JAKARTA, KOMPAS.com - Menteri Hukum dan HAM Yasona Laoly mempertanyakan dasar hukum wacana pembebanan biaya sosial bagi koruptor sebagaimana yang diwacanakan salah satu komisioner Komisi Pemberantasan Korupsi (KPK).
"Yang penting harus ada dasar hukumnya. Kalau memang ada tujuan begitu, apa dasar hukumnya? Kan harus disiapkan," ujar Yasona di Kompleks Istana Kepresidenan Jakarta pada Jumat (16/7/2016).
Ia pun belum dapat menyetujui atau tidak menyetujui akan usulan itu jika belum ada dasar hukumnya.

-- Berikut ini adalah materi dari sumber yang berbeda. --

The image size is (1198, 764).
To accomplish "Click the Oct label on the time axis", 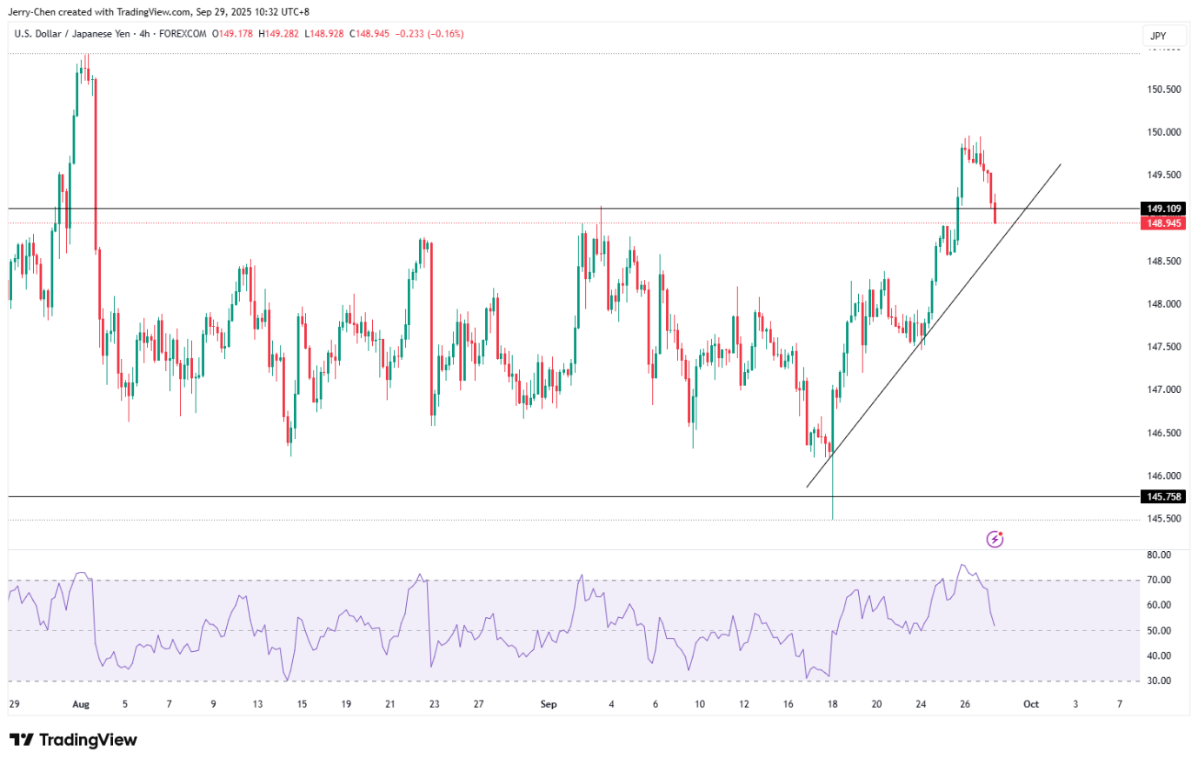I will point(1030,704).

Namun, menurut Yasonna, jika tujuannya itu adalah untuk memberikan efek jera sekaligus gentar, penegak hukum bisa mengoptimalkan penyidikan pada tindak pidana pencucian uang dalam setiap perkara korupsi.

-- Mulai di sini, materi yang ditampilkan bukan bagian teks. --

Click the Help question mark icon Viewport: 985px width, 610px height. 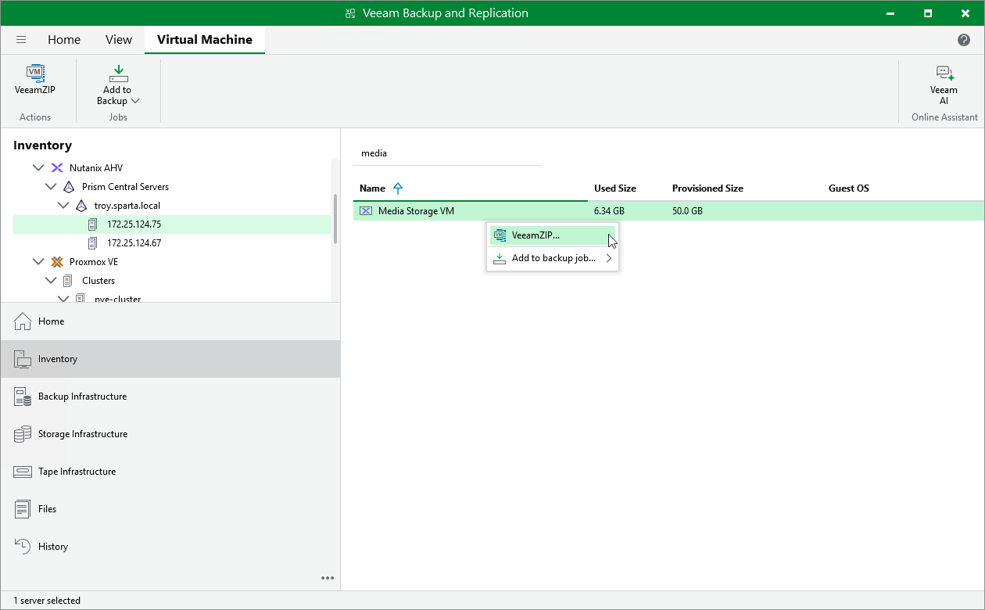[x=963, y=39]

(Baca: Kendala Hukuman Biaya Sosial)
"Kalau saya lebih cenderung usut tindak pidana pencucian uangnya dan dikenakan denda tinggi," ujar Yasona.
"Karena koruptor kan mencari uang. Kalau uang dia ditarik semua, mau jadi apa mereka? Maka itu pengusutan pencucian uangnya harus betul-betul, sekaligus dikasih denda tinggi," lanjut dia.
Apalagi, pengusutan tindak pidana pencucian uang sudah mempunyai dasar hukum, yakni Undang-Undang Nomor 8 Tahun 2010 tentang Pemberantasan Tindak Pidana Pencucian Uang. Jadi, tidak perlu lagi sulit-sulit membuat payung hukum baru.
Yasona mengatakan, KPK sendiri belum berkomunikasi dengan dirinya terkait usulan tersebut. Namun, ia siap jika KPK hendak mendiskusikan rencana implementasi usulan tersebut.
(Baca: ICW: Biaya Sosial Harus Masuk Pidana Pokok di Satu Undang-undang)
Sebelumnya, KPK mendorong agar koruptor juga dikenai beban membayar biaya sosial. Selain menumbuhkan efek jera dan gentar, gagasan penerapan hukuman biaya sosial korupsi ini juga diharapkan dapat memulihkan kerugian keuangan negara ataupun perekonomian akibat korupsi.
Gagasan itu menjadi antitesis dari hukuman rata-rata koruptor yang makin ringan, yaitu dari 2 tahun 11 bulan pada tahun 2013 menjadi 2 tahun 1 bulan pada tahun 2016.
Pada saat yang sama, sikap permisif terhadap bekas terpidana kasus korupsi juga makin kuat. Kondisi ini ditengarai menjadi penyebab korupsi masih banyak terjadi di Indonesia.
(Baca: Anggota Komisi III: Hukuman Koruptor Lewat Biaya Sosial Harus Melalui Revisi UU)
Wakil Ketua KPK Laode M Syarif di Jakarta, Selasa (13/9), menuturkan, KPK pernah mengkaji penerapan upaya ”luar biasa” untuk menghukum koruptor dengan tidak hanya menghitung kerugian berwujud, begitu juga yang tak berwujud.
Dia mencontohkan, kerugian akibat jembatan yang roboh karena pembangunannya dikorupsi tidak hanya semata nilai uang yang dikorupsi, tetapi juga mencakup nilai pembangunan jembatan baru, termasuk kerugian ekonomi masyarakat karena jembatan itu tidak berfungsi.
”Kami optimistis akan mencoba (biaya sosial korupsi) pada periode kami sekarang ini,” kata Laode yang masa jabatannya berlangsung hingga 2019.